═════ Data records

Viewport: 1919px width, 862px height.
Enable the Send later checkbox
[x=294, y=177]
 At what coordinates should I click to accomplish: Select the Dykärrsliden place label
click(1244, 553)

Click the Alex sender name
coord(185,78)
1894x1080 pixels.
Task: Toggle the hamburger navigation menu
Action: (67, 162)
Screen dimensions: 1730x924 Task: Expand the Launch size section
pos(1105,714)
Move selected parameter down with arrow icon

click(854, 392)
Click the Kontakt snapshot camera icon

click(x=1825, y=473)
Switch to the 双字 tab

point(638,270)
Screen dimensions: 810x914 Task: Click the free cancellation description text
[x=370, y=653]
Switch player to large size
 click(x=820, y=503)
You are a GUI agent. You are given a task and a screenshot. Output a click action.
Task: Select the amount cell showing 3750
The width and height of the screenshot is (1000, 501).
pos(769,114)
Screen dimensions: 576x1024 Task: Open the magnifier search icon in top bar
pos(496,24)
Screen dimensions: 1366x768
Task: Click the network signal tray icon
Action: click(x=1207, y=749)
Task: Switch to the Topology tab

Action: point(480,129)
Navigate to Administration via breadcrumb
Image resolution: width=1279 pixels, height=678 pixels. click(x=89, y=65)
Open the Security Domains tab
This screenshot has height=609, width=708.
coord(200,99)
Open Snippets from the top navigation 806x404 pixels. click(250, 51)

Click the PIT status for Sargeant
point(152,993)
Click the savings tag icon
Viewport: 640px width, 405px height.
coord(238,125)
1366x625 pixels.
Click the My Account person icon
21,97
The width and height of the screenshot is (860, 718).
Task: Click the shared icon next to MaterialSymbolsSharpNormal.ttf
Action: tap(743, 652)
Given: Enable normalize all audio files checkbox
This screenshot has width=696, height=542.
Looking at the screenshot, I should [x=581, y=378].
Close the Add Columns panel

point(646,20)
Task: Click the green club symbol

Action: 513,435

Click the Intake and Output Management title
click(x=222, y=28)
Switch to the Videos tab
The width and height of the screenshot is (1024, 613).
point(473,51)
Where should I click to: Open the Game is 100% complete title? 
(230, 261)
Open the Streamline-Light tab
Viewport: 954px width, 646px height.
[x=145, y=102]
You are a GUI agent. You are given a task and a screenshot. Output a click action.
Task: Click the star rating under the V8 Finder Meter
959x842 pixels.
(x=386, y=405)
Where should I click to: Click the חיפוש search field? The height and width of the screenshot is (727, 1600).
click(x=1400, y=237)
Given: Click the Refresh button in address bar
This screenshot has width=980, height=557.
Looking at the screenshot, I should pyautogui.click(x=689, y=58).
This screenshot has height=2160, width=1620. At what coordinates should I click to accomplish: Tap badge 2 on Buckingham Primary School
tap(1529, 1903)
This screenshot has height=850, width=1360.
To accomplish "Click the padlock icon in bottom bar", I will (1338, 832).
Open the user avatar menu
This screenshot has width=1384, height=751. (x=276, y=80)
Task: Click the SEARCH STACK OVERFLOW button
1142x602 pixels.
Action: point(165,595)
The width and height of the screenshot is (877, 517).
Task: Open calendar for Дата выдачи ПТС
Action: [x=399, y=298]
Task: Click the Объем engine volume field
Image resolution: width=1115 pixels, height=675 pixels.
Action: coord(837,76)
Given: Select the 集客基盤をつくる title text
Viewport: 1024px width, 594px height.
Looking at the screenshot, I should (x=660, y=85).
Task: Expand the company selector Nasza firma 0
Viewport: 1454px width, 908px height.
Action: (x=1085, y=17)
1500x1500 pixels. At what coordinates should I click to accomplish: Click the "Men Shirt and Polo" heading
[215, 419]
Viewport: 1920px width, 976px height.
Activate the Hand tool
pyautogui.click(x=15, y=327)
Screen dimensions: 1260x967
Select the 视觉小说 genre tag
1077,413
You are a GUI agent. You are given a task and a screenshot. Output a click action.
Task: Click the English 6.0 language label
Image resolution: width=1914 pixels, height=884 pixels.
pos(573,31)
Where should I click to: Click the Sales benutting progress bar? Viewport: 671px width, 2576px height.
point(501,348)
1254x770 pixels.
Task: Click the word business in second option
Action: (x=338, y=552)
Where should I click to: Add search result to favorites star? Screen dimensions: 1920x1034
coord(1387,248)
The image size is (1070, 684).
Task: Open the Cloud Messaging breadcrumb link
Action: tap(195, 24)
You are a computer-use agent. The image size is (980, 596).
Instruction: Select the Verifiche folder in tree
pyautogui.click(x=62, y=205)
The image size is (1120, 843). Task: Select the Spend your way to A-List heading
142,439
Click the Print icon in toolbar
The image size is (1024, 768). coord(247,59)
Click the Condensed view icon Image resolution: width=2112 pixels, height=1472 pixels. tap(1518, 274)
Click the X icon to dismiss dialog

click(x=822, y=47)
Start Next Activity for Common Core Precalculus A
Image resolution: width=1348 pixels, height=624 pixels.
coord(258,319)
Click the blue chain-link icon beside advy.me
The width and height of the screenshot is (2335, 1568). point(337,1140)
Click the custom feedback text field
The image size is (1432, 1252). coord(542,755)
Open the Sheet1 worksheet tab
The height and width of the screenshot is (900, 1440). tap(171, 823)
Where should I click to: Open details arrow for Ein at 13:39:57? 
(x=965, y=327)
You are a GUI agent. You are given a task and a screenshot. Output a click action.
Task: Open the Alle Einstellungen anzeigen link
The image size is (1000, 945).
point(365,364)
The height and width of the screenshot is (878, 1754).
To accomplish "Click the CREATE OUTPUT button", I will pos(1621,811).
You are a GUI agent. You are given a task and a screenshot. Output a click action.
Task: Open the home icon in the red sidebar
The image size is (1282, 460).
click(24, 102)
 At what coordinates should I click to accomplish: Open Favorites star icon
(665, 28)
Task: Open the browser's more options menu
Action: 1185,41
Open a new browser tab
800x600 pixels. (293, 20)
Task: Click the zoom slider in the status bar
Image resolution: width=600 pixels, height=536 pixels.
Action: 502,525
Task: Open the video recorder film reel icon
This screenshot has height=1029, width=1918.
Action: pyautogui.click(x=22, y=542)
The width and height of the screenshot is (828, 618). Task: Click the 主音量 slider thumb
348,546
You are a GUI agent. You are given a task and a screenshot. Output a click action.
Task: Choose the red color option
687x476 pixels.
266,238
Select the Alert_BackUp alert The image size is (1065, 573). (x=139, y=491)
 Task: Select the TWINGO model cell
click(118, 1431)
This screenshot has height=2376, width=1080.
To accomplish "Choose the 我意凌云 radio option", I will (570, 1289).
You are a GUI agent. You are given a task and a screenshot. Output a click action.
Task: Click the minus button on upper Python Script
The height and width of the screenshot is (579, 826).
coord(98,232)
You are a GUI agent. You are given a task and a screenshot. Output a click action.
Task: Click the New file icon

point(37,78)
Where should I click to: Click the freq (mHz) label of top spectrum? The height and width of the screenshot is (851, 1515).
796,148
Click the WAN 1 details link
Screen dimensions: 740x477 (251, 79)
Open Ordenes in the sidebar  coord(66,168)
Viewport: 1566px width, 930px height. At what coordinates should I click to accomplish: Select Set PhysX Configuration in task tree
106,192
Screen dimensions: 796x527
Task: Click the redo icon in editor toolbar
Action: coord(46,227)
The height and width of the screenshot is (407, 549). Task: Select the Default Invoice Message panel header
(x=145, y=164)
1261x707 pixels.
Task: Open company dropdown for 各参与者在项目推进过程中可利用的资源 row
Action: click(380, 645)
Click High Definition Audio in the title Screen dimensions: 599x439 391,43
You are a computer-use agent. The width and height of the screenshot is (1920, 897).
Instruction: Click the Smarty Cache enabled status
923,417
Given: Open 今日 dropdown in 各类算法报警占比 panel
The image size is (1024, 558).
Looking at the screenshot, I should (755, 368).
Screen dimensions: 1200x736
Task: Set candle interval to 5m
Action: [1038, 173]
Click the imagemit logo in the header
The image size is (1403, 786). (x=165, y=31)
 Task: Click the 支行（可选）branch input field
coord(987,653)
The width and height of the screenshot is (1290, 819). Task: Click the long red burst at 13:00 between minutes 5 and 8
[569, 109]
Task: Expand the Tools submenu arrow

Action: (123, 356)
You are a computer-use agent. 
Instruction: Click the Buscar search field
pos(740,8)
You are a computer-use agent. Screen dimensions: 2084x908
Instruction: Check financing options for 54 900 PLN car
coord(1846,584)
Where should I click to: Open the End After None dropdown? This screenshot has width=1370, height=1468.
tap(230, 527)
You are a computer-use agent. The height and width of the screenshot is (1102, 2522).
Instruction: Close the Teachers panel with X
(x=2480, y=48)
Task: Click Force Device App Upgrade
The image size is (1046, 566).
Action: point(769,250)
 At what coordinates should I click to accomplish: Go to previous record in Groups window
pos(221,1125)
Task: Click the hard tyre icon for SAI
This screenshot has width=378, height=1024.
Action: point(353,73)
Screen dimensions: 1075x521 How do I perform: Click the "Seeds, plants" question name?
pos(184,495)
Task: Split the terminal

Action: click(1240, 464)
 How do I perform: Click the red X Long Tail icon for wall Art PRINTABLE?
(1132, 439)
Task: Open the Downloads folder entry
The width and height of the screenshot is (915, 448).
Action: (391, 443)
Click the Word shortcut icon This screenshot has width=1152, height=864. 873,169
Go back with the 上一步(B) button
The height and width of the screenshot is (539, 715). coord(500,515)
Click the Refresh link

══════════

From the records, copy every line that has the string "computer" in it.

You are a computer-use agent. The image size is (980, 596).
You are a computer-use agent. The width and height of the screenshot is (1920, 897).
You are a computer-use agent. 
You are a computer-use agent. Screen dimensions: 2084x908
You are a computer-use agent. The height and width of the screenshot is (1102, 2522).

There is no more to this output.